Starting with the line that contains "You are a computer-use agent." and going on through the line that contains "pos(807,71)", copy the rows below word for word. Omit the pictures.

The input:

++++++

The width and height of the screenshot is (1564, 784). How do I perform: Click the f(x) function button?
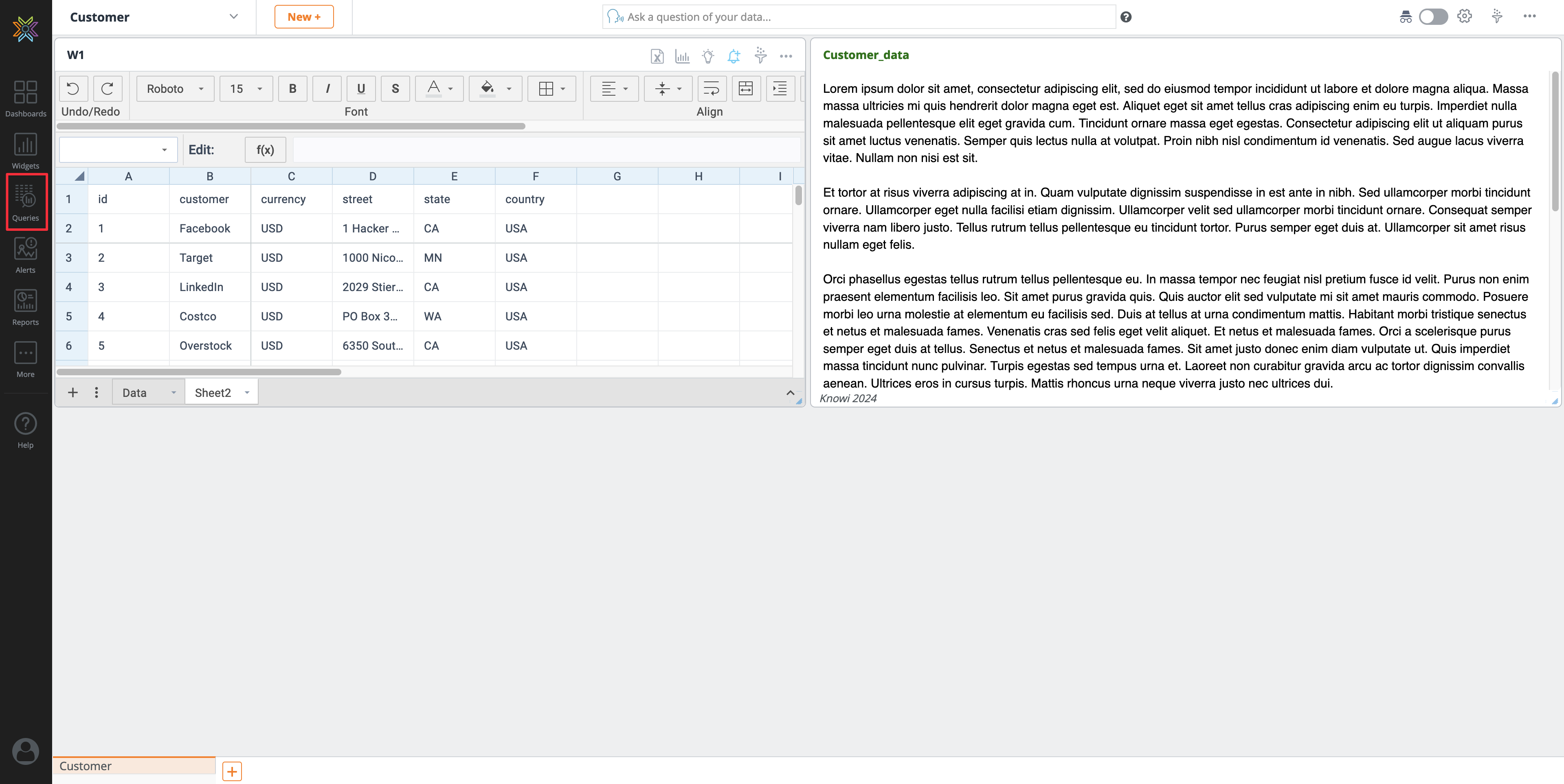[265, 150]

++++++

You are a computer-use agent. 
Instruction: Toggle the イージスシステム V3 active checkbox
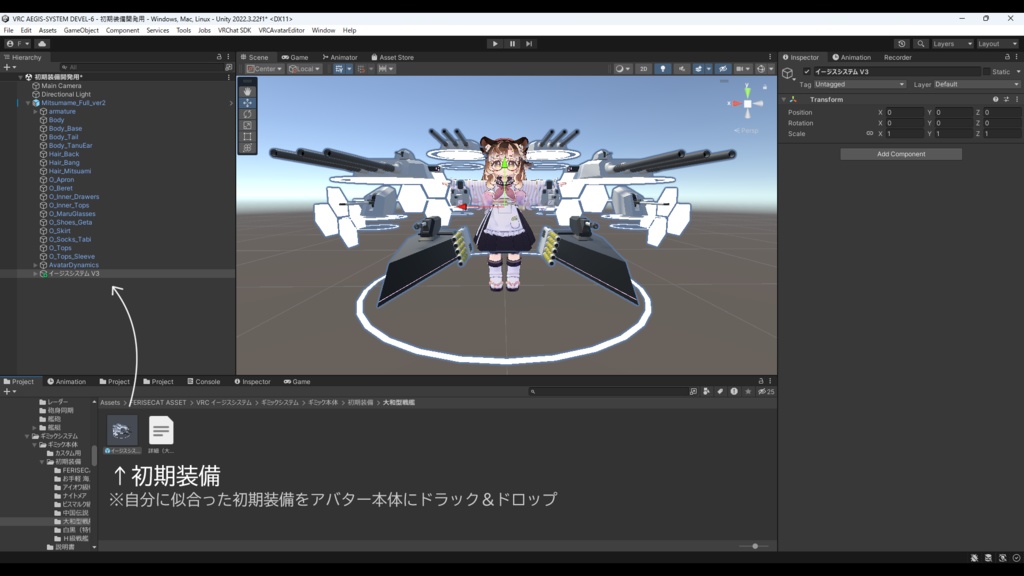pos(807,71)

++++++

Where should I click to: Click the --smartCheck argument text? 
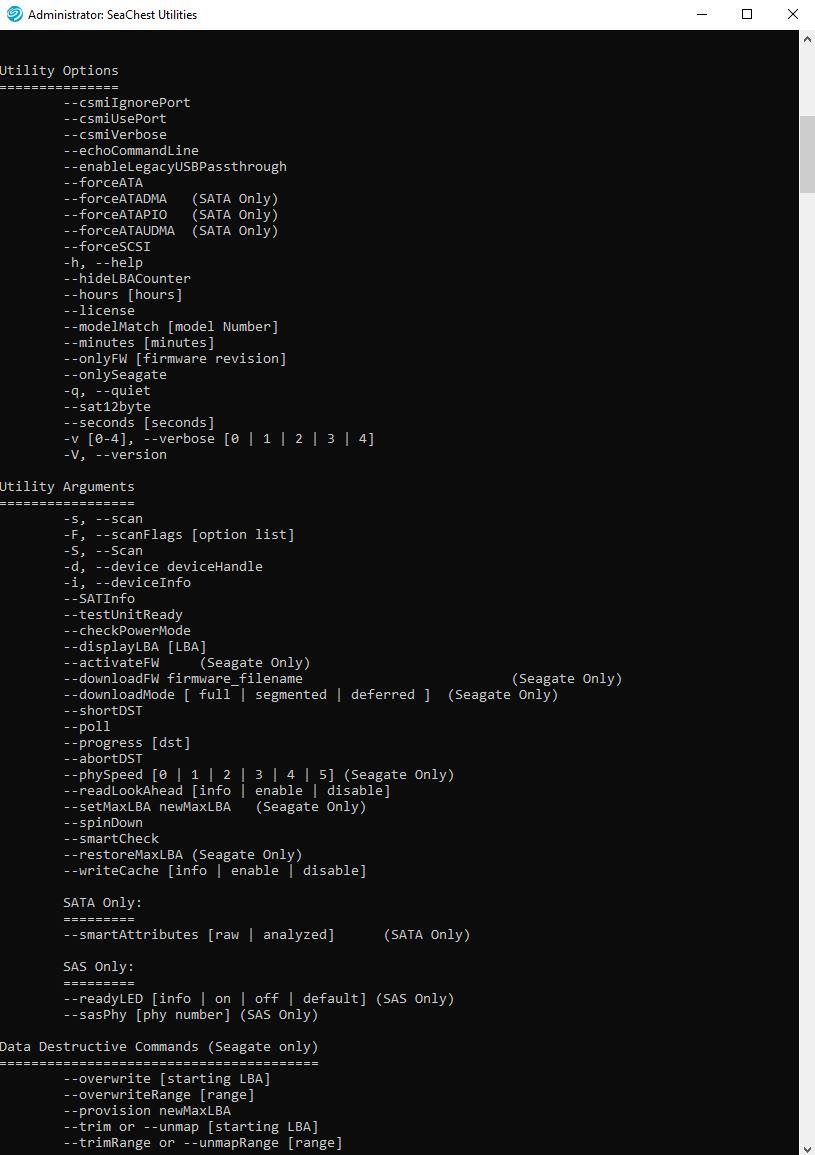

++++++

Answer to this exercise:
You are a computer-use agent. 
Instruction: Toggle the イージスシステム V3 active checkbox
pos(807,71)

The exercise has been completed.